What this post will be about is Gorsuch’s choice of which dictionaries to cite in his Artis dissent. As the title suggests, it will be heavy on lexicography, but it will also touch on what that choice says about whether Gorsuch is a snoot, like his predecessor was, and if so whether that ought to play a role in his decision about what dictionaries to cite. I also plan on doing a separate post to talk about the contrasting approaches to word meaning that are on display in Artis, both of them resonating, though in opposite ways, with what I’ve written about that subject (link, link).

Update: The second post can be found here.

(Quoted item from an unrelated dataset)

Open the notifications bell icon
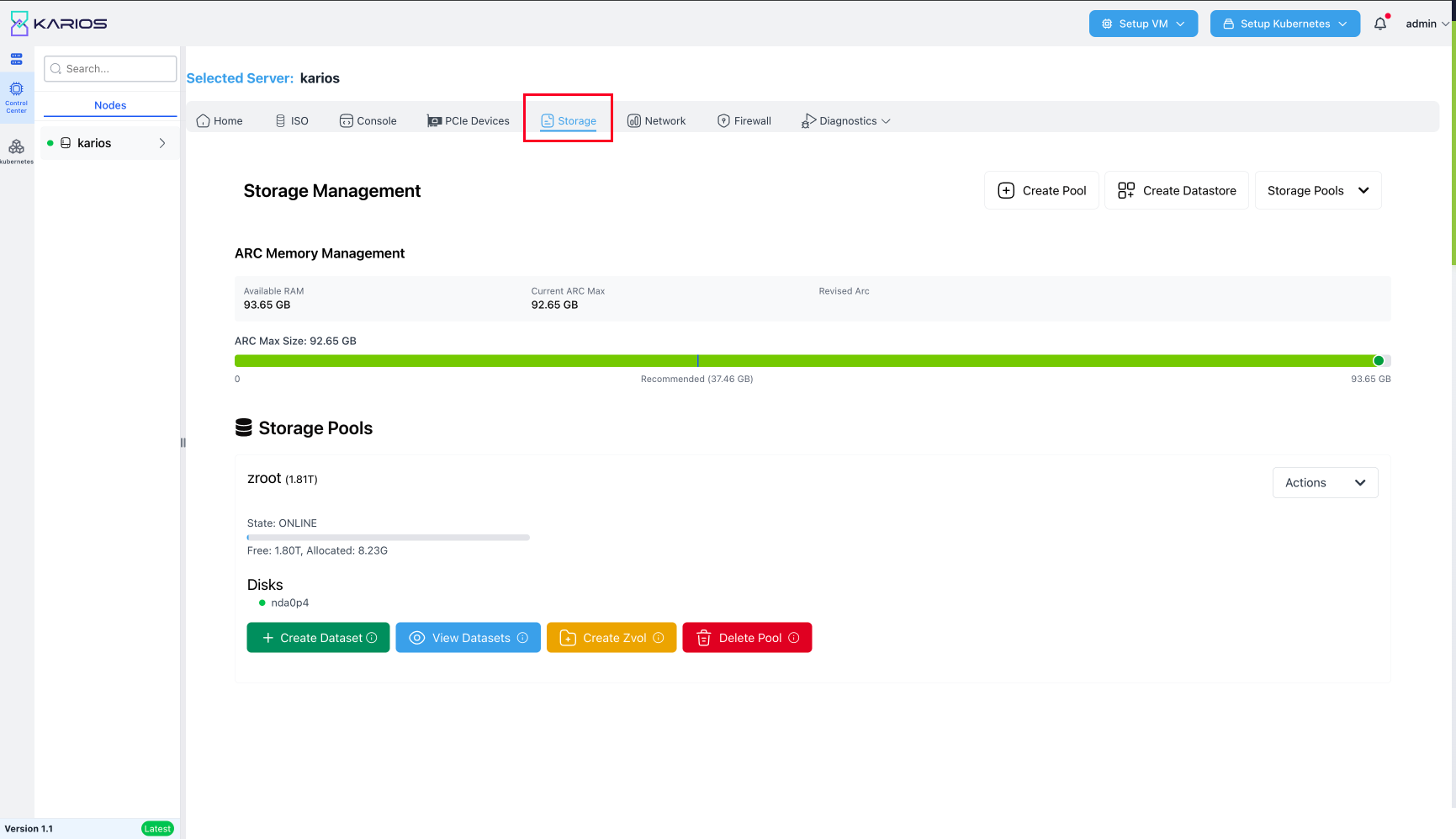The image size is (1456, 839). (x=1380, y=24)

As you may have gathered if you’re familiar with some of the things I’ve written about word meaning, I’m not a big fan of the central role that dictionaries play in the way lawyers, judges, and legal scholars deal with issues of word meaning. For this post, though, I’ll put that dissatisfaction aside, and will treat dictionaries as perfectly appropriate interpretive tools.

THE ISSUE of which dictionary to use is a recurring one in the academic literature about judges’ use of dictionaries. It’s usually discussed under the rubric of “dictionary shopping”—the practice of looking for the definitions that are most supportive of the result you want to reach. That practice is of course the norm for lawyers arguing cases, but it’s problematic for judges or legal scholars, who aren’t supposed to start out with a preferred outcome and then reason backward to the arguments that can support it. However, there is at least one circumstance in which selectiveness about the dictionaries that one cites can be appropriate: when the purpose of citing the dictionary is merely to show that a particular reading of the word in question is possible. And that was Gorsuch’s purpose in relying on the definitions he cited; he was arguing that the statute was ambiguous.

Nevertheless, Gorsuch’s dictionary choices in Artis are subject to some significant criticisms in terms of what might be called lexicographic relevance: the definitions he relies on don’t necessarily shed much light on the meaning of the statutory language that was in dispute. And in that respect, the dissent is not the first time that judges have gone lexicographically astray.